Le Sénat refuse d’être une simple chambre d’enregistrement

Pour la dirigeante de l’institution, la structure constitutionnelle actuelle ne doit pas réduire le Sénat à un rôle passif. Elle refuse que la chambre se contente de suivre les impératifs du calendrier gouvernemental. Si certains textes, comme les lois de finances ou les réformes de la Constitution, conservent leur priorité habituelle, la présidente appelle à une nouvelle méthode de dépôt des projets de loi.

S’adressant directement au gouvernement, représenté par le vice-président Hermann Immongault et plusieurs ministres, Huguette Yvonne Nyana Ekoume-Awori a insisté sur la nécessité de fluidifier la navette parlementaire.

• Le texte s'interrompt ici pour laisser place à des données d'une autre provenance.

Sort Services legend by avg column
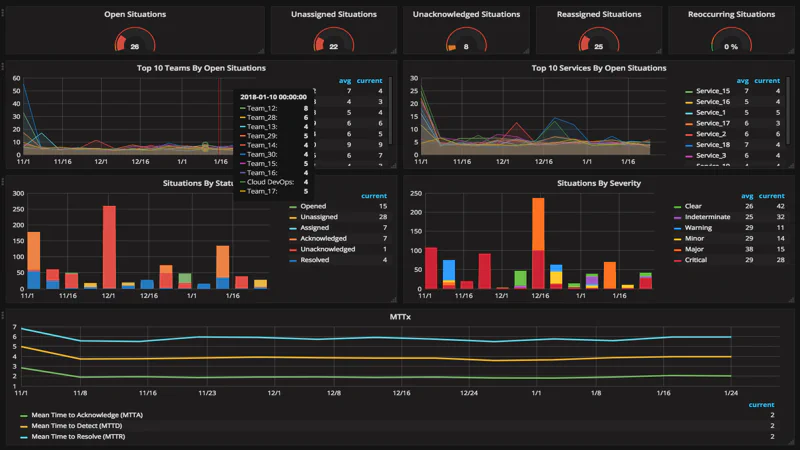Image resolution: width=800 pixels, height=450 pixels. (x=742, y=81)
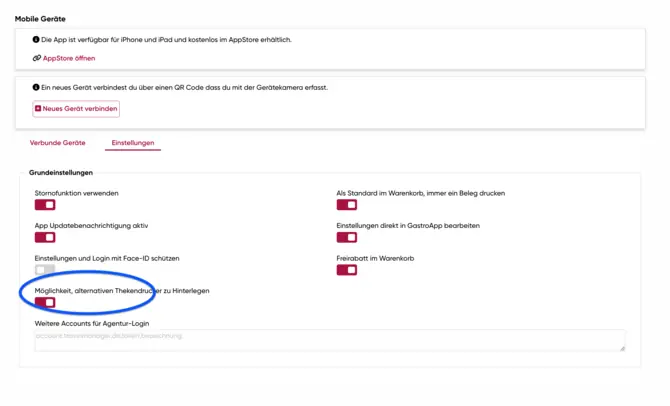
Task: Click the info icon in the AppStore notice
Action: [x=36, y=40]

Une répartition juste et alternée des dossiers dès leur première lecture permettrait de corriger un dysfonctionnement majeur qui entrave l’efficacité des élus.

Cette recherche d’équilibre vise deux objectifs majeurs. D’une part, il s’agit de stopper l’encombrement systématique des dossiers au sein d’une seule assemblée. D’autre part, cette réforme ambitionne de préserver la qualité des textes législatifs, trop souvent affaiblie par une « dictature de l’urgence » qui nuit à la profondeur des débats. Cet appel à la rigueur institutionnelle invite à une coopération renforcée entre les pouvoirs pour garantir une production législative digne des prérogatives de la Haute Assemblée.